How should I reference another complexType in xml, as element or as attribute over my own defined Key? What is the correct approach to model the following self-reference? Is the first approach even possible, or does it lead to infinite self-referencing?

<xs:complexType name="Category">
  <xs:sequence>
    <xs:element name="ParentCategory" type="Category" minOccurs="1" maxOccurs="1"></xs:element>
    <xs:element name="ChildCategory" type="Category" minOccurs="0" maxOccurs="unbounded"></xs:element>
  </xs:sequence>
  <xs:attribute name="CategoryName" type="xs:string"></xs:attribute>
</xs:complexType>

or

<xs:complexType name="Category">
  <xs:sequence>
    <xs:element name="ChildCategory" type="Category" minOccurs="0" maxOccurs="unbounded"></xs:element>
  </xs:sequence>
  <xs:attribute name="CategoryName" type="xs:string"></xs:attribute>
  <xs:attribute name="ParentCategory" type="xs:string"></xs:attribute>
</xs:complexType>

I'm a bit confused - since I want to be object oriented, but am not sure how this would look like in XML. Wouldn't the reference of ParentCategory as a Category-type require me to again write a Category-type in XML that itself has a ParentCategory child-element, etc... leading to infinite type-referencing.

Was it helpful?

Solution

There's no issue referencing an element of the same type as part of the type definition, so your first example is fine from that point of view.
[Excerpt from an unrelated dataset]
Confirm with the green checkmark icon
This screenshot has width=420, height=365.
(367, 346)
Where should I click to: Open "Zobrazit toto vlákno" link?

Trying to reference the parent is a bit odd though, you shouldn't really need to do this... XML is hierarchical after all.

<xs:complexType name="Category">
  <xs:sequence>
    <xs:element maxOccurs="unbounded" minOccurs="0" name="ChildCategory" type="Category"/>
  </xs:sequence>
  <xs:attribute name="CategoryName" type="xs:string"/>
</xs:complexType>

The Category type references itself recursively, allowing for 0 or more ChildCategory elements. This should do what you need (there's nothing wrong with recursive type referencing in the XML Schema).

If you need to refer to the parent Category in your document, it's easy enough to chain to the parent node in any DOM implementation or with XPath.